José: Vas-y, raconte.
Miguel: Il s’agit de l’identité de la célèbre «Prostituée de Babylone» décrite dans le livre de l’Apocalypse. Plusieurs frères de l’Église soutiennent qu’il s’agit de l’Église catholique romaine. J’aimerais que tu m’expliques ce que tu en penses.
José: Bien sûr, mais qu’est-ce que toi tu en penses ?
Miguel: À vrai dire, je ne suis pas d’accord avec eux, mais je n’ai pas non plus une idée claire de l’identité de la «Prostituée», et c’est pourquoi je voudrais savoir ce que tu en penses.[1]
Que dirais-tu si nous examinions ce que dit la Bible sur la Prostituée, et qu’ensuite tu me donnes ton avis en tant que catholique ?
José: Bien sûr. Au travail !
Miguel: Lisons donc ce que dit la Bible :[2]
(Ap 17,1) Alors vint l’un des sept Anges qui tenaient les sept coupes et me parla ainsi : «Viens, je te montrerai le jugement de la Grande Prostituée, assise sur les eaux nombreuses, (v.2) avec qui se sont débauchés les rois de la terre, et les habitants de la terre se sont enivrés du vin de sa prostitution.»
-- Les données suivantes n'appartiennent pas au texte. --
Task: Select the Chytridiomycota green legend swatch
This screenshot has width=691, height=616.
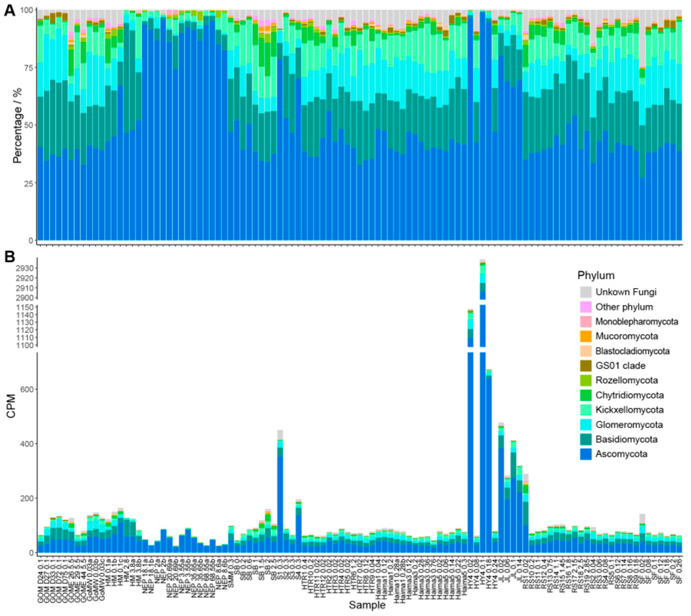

(v.3) Il m’emporta alors en esprit dans un désert. Et je vis une femme assise sur une Bête rouge sang, couverte de noms blasphématoires, ayant sept têtes et dix cornes. (v.4) La femme était vêtue de pourpre et d’écarlate, parée d’or, de pierres précieuses et de perles ; elle tenait à la main une coupe d’or remplie d’abominations et des impuretés de sa prostitution. (v.5) Sur son front était inscrit un nom, un mystère : «Babylone la Grande, la mère des prostituées et des abominations de la terre.» (v.6) Et je vis la femme ivre du sang des saints et du sang des témoins de Jésus. À sa vue, je fus saisi d’un grand étonnement.
À sa vue, j’éprouvai un grand étonnement ; (v.7) mais l’Ange me dit : «Pourquoi t’étonnes-tu ? Je vais te dévoiler le mystère de la femme et de la Bête a sept têtes et dix cornes qui la porte. (v.8) La Bete que tu as vue était et n’est plus ; elle va remonter de l’Abîme, mais c’est pour aller à sa perte. Et les habitants de la terre, ceux dont le nom n’est pas inscrit depuis la fondation du monde dans le livre de vie, seront stupéfaits en voyant la Bête parce qu’elle était et n’est plus et qu’elle va reparaître.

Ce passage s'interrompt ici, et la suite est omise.